Potential corn demand by China is of the most interest. A small increase in domestic demand for corn could also be generated by an expansion in broiler and hog production. There will be much interest in the USDA’s Hogs and Pigs report to be released on Dec. 27.

The potential increase in foreign and/or domestic demand may explain a portion of the higher prices for the 2014 crop.

The most commonly cited reason for higher corn prices next year, however, is the expectation that U.S. producers will trim acreage and production in response to the decline in corn prices.

It is difficult to imagine that total crop acreage will decline in 2014 given the 8.3 million acres of prevented plantings in 2013 and the 1.6 million acres (net) released from the Conservation Reserve Program this year.  
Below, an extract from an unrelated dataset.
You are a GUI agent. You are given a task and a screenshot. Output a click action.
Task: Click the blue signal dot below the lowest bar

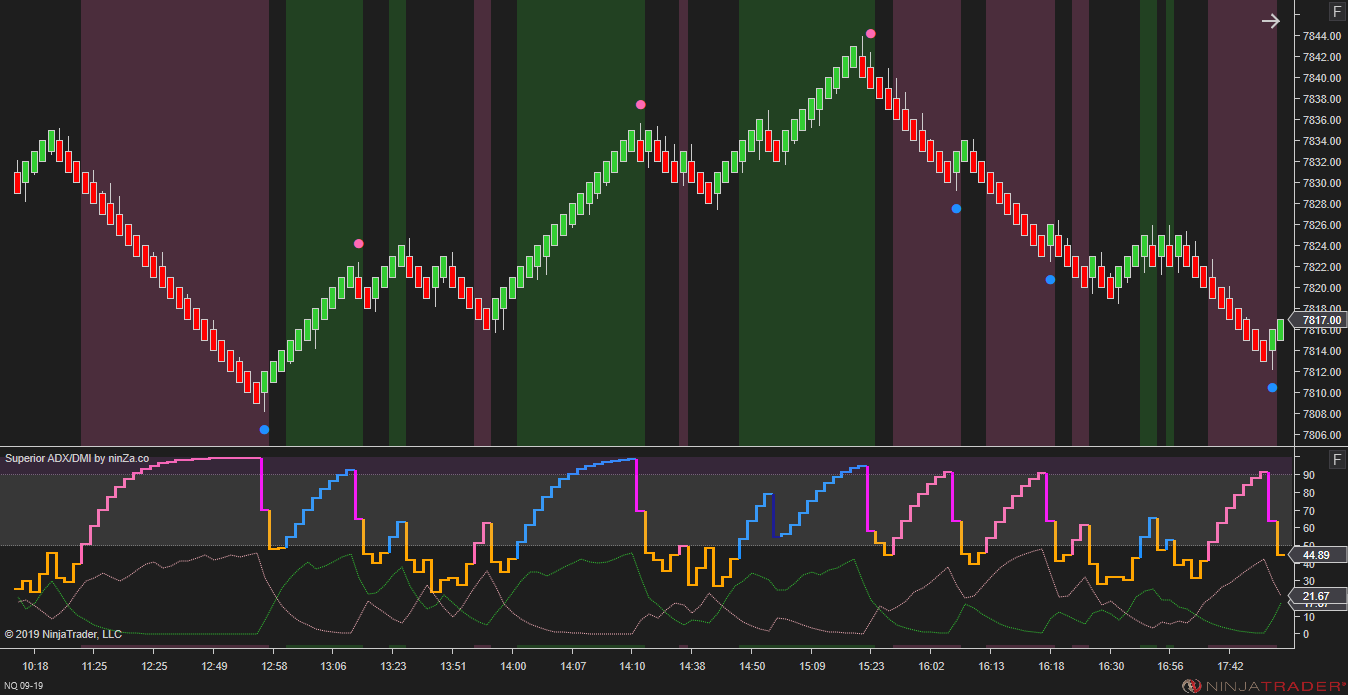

Smaller corn acreage would have to be the result of a substantial shift to other crops. Current price relationships do not point to a large shift.  That leaves 2014 yield as the major factor that could support higher corn prices next year.  

Not much can be said about yield potential at this point, but expecting yields below trend is less reasonable than expecting yields at or above trend value.

As always, corn producers are presented with a challenge in making pricing decisions for next year’s crop. Current conditions suggest that corn prices next year will be lower than currently reflected in the futures market, but it is early and a lot can change.

For those who use crop revenue insurance, the challenge is to assess price risk between now and the end of February when insurance prices are established. If the real threat to prices is the size of next year’s U.S. crop, downside price risk may be limited until after February.